Diversi sono poi i corsi d'acqua, molti di risorgiva, che solcano la pianura veneta, e la rete idraulica di bonifica, in gran parte artificiale, che connette il sistema idrico di superficie alla Laguna di Venezia ed al mare. Queste acque di superficie, di cui è ricchissimo soprattutto il Veneto, scorrono in corpi idrici confinati da un territorio sempre più antropizzato.

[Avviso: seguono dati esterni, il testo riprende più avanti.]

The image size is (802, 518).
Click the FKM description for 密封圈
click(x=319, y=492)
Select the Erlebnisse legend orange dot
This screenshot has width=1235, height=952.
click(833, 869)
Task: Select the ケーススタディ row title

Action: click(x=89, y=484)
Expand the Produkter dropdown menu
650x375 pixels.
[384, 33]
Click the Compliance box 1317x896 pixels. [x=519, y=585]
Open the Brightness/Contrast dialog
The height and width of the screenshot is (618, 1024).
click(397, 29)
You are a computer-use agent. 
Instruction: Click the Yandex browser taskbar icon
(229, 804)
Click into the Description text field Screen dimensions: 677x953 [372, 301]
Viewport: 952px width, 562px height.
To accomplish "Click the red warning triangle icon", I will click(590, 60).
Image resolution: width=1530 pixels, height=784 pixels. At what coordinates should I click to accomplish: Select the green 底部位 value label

LA CRISI DELLA RISORSA ACQUA- La presenza di attività economiche e di mille e più centri abitati, sparsi a pelle di leopardo per la pianura, provoca un impatto considerevole sia sulla risorsa acqua, sia sulla morfologia e l'ambiente dei nostri fiumi. Agricoltura intensiva (seminativi e pioppeti) ed insediamenti sempre più estesi tolgono spazio al corso naturale dei fiumi, e in certi casi arrivano ad occupare meandri e golene, con la conseguenza che in un territorio diffusamente urbanizzato, cementificato ed impermeabilizzato, come il Veneto, al primo evento di pioggia, poco al di sopra della norma, si verificano danni di enormi proporzioni, e non solo all'ambiente.
Inoltre sta sempre più aumentando l'inquinamento delle acque, sia di origine diffusa, soprattutto per l'apporto dell'agricoltura e della zootecnia, e quello più concentrato, ma altrettanto pericoloso, dovuto allo scarico puntiforme, anche di sostanze tossiche, di insediamenti civili ed industriali.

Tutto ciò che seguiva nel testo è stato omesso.